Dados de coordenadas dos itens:
───

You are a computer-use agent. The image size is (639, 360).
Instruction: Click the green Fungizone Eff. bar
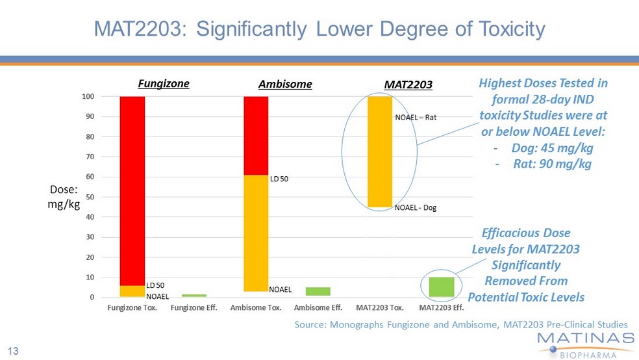tap(194, 295)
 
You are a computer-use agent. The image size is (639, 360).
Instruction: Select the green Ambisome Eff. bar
tap(318, 292)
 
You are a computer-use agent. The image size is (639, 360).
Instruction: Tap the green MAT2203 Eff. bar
tap(442, 287)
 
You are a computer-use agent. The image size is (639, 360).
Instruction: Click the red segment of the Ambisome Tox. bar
tap(256, 136)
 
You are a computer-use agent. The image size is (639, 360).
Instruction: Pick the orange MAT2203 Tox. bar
tap(380, 151)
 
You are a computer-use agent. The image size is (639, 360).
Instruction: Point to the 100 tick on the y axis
tap(88, 97)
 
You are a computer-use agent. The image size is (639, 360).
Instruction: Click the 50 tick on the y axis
tap(90, 197)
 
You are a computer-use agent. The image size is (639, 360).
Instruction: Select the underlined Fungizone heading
tap(164, 84)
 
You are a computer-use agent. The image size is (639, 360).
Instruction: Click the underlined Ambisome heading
tap(285, 84)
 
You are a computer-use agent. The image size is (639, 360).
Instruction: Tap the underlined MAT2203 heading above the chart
tap(408, 84)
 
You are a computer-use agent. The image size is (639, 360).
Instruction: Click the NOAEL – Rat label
tap(416, 118)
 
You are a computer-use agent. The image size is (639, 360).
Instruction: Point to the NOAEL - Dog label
tap(416, 207)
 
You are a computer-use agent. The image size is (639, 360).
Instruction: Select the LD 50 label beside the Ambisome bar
tap(279, 179)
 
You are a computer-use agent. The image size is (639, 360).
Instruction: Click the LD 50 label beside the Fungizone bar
tap(155, 285)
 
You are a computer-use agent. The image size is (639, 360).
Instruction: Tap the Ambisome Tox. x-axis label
tap(256, 307)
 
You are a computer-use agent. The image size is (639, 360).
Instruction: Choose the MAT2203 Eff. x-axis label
tap(442, 307)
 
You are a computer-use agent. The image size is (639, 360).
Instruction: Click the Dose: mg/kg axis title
tap(64, 196)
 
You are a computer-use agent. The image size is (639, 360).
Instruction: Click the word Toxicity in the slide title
tap(512, 29)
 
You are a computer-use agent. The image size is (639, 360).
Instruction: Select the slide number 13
tap(13, 351)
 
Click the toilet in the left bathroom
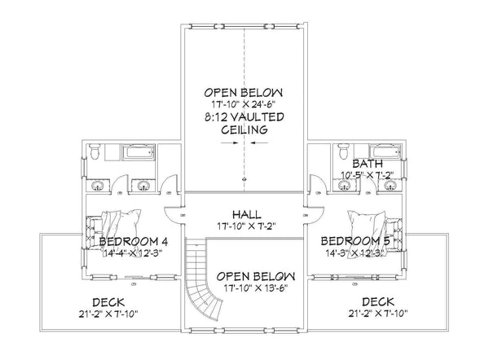[96, 151]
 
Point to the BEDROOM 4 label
[134, 243]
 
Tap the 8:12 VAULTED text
[244, 117]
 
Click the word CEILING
[244, 130]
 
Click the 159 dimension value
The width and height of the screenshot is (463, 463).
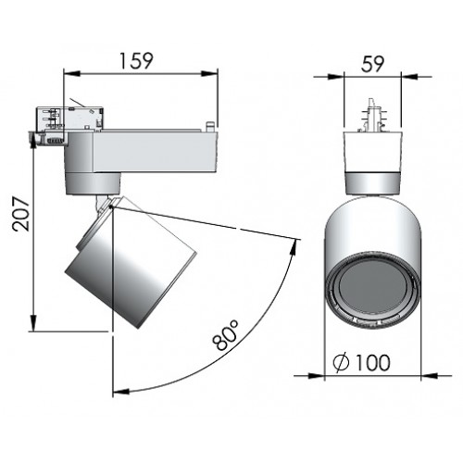[136, 61]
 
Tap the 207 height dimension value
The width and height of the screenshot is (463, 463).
[21, 214]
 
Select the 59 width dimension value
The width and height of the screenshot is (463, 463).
[372, 64]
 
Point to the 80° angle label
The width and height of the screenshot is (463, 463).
[226, 335]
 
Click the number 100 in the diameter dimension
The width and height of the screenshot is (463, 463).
[373, 362]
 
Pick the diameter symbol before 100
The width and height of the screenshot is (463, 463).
[342, 363]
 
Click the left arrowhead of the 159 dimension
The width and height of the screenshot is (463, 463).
[72, 73]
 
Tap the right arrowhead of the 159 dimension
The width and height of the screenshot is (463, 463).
[209, 73]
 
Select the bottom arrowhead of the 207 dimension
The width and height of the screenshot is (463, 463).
[33, 322]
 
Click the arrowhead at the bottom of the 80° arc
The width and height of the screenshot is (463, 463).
[121, 392]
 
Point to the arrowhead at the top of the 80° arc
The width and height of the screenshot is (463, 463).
[294, 246]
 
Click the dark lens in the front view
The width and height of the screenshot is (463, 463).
[373, 289]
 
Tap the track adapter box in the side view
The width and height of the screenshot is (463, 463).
[70, 119]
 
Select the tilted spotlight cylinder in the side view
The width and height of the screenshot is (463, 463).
[132, 262]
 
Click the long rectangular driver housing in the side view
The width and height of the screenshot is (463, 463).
[156, 152]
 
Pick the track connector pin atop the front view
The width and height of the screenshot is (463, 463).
[372, 116]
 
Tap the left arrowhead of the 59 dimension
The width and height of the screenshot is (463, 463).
[335, 77]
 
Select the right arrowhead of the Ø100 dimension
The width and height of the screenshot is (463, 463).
[430, 376]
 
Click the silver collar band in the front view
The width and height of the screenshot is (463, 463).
[373, 183]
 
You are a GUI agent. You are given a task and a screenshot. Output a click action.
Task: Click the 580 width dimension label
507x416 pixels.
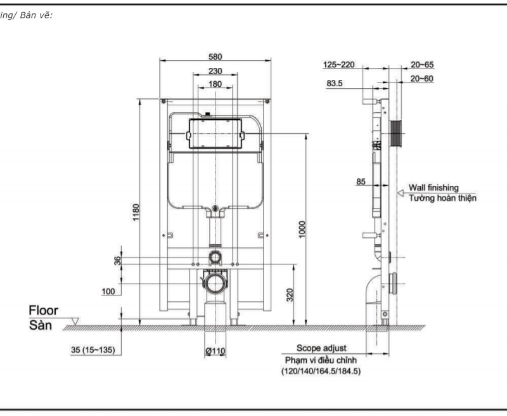click(215, 56)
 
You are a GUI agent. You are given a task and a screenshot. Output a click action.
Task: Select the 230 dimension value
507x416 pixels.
click(215, 71)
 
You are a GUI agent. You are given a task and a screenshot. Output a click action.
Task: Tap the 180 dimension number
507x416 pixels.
click(215, 84)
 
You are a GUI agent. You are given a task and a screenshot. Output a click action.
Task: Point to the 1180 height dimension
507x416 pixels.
click(136, 212)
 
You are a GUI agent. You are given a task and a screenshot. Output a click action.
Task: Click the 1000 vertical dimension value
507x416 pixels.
click(302, 230)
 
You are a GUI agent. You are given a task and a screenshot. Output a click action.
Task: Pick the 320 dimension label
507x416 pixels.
click(290, 295)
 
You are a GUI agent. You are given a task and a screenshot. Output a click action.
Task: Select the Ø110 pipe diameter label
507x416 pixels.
click(215, 351)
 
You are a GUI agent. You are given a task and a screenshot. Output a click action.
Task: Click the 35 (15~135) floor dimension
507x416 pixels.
click(93, 349)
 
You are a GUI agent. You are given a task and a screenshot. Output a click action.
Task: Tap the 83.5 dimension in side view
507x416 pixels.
click(335, 83)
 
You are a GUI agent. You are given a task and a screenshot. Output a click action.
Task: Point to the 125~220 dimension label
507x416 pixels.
click(339, 65)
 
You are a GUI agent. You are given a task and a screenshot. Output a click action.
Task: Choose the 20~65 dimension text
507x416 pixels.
click(422, 65)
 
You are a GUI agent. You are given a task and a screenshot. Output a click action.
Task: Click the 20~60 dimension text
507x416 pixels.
click(421, 79)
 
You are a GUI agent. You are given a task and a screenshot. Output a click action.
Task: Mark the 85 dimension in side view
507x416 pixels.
click(361, 182)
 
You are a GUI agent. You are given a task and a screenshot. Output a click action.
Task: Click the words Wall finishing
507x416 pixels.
click(433, 188)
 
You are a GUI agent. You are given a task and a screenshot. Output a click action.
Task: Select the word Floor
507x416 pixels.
click(43, 311)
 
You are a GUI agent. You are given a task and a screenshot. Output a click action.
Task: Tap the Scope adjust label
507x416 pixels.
click(321, 348)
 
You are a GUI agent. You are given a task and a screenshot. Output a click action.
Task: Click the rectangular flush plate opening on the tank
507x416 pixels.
click(215, 134)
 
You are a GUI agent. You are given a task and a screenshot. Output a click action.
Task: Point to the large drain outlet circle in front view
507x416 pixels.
click(215, 283)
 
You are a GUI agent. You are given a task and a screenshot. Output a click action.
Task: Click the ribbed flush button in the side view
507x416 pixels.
click(395, 134)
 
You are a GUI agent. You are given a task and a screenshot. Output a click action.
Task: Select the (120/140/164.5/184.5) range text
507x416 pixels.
click(321, 371)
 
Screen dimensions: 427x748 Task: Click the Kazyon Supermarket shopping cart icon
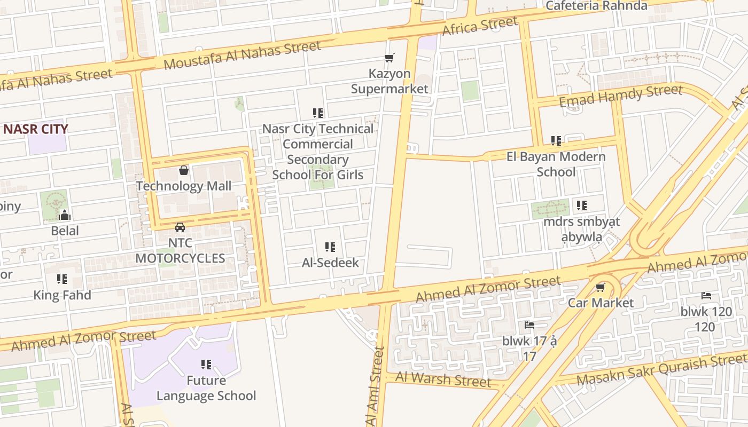click(x=389, y=58)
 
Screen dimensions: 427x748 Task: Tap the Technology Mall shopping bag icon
click(x=184, y=170)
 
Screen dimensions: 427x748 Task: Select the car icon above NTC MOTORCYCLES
click(x=180, y=227)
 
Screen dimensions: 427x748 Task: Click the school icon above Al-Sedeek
click(x=330, y=247)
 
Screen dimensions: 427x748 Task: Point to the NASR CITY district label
click(x=36, y=129)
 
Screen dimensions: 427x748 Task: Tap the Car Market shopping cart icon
click(x=601, y=288)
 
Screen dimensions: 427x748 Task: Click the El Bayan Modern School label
click(x=556, y=164)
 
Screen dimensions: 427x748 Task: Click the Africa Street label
click(x=480, y=26)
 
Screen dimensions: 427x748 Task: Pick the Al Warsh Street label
click(x=443, y=379)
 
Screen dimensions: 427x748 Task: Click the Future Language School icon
click(x=206, y=365)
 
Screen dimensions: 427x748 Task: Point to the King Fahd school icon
click(x=62, y=279)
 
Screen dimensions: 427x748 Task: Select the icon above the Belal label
click(x=65, y=216)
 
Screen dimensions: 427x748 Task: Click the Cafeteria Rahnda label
click(x=596, y=6)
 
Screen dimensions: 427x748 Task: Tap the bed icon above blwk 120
click(x=706, y=296)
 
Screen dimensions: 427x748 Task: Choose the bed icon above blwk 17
click(x=529, y=325)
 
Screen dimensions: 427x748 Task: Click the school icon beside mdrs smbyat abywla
click(x=582, y=205)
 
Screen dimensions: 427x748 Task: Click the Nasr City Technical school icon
click(x=318, y=113)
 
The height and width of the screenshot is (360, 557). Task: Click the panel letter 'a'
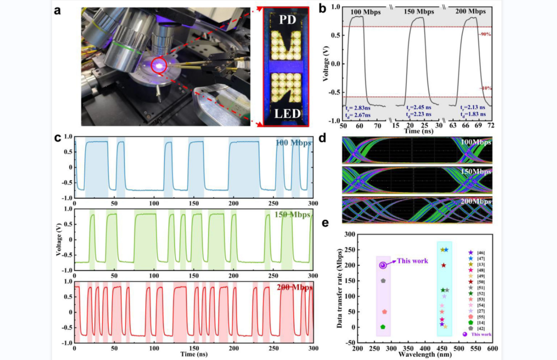tap(57, 11)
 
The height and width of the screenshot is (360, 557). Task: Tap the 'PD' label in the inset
tap(287, 20)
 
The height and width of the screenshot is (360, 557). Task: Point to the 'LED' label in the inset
tap(287, 114)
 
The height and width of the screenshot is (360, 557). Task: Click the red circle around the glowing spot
tap(159, 66)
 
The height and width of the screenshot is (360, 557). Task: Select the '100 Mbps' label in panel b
tap(365, 12)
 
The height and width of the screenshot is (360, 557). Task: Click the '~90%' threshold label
tap(485, 34)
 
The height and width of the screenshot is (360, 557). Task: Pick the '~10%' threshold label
tap(486, 88)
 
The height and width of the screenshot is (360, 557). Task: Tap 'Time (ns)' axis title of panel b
tap(418, 131)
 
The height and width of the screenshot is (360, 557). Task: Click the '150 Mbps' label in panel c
tap(292, 215)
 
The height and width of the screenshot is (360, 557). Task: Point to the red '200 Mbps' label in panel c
tap(294, 287)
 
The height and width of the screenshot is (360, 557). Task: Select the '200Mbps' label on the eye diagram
tap(476, 201)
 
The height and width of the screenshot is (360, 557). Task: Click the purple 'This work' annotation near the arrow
tap(412, 261)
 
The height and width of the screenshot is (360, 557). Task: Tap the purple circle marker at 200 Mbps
tap(383, 265)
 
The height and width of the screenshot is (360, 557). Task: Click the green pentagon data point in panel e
tap(383, 327)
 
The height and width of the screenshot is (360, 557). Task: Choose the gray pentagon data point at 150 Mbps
tap(383, 281)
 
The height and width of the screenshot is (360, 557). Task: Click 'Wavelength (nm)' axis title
tap(425, 354)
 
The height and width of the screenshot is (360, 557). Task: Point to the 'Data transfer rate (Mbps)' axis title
tap(339, 288)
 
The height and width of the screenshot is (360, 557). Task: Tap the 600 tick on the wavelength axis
tap(492, 348)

───

Exercício curto ->
Transcreva as linhas acima, da primeira até a que contém "tap(285, 84)", incluindo ambas. Deixe as imagens de fora.

Resposta ->
You are a computer-use agent. The image size is (639, 360).
Instruction: Click the green Fungizone Eff. bar
tap(194, 295)
 
You are a computer-use agent. The image size is (639, 360).
Instruction: Select the green Ambisome Eff. bar
tap(318, 292)
 
You are a computer-use agent. The image size is (639, 360).
Instruction: Tap the green MAT2203 Eff. bar
tap(442, 287)
 
You are a computer-use agent. The image size is (639, 360).
Instruction: Click the red segment of the Ambisome Tox. bar
tap(256, 136)
 
You are a computer-use agent. The image size is (639, 360).
Instruction: Pick the orange MAT2203 Tox. bar
tap(380, 151)
 
You are a computer-use agent. The image size is (639, 360).
Instruction: Point to the 100 tick on the y axis
tap(88, 97)
 
You are a computer-use agent. The image size is (639, 360).
Instruction: Click the 50 tick on the y axis
tap(90, 197)
 
You are a computer-use agent. The image size is (639, 360).
Instruction: Select the underlined Fungizone heading
tap(164, 84)
 
You are a computer-use agent. The image size is (639, 360).
Instruction: Click the underlined Ambisome heading
tap(285, 84)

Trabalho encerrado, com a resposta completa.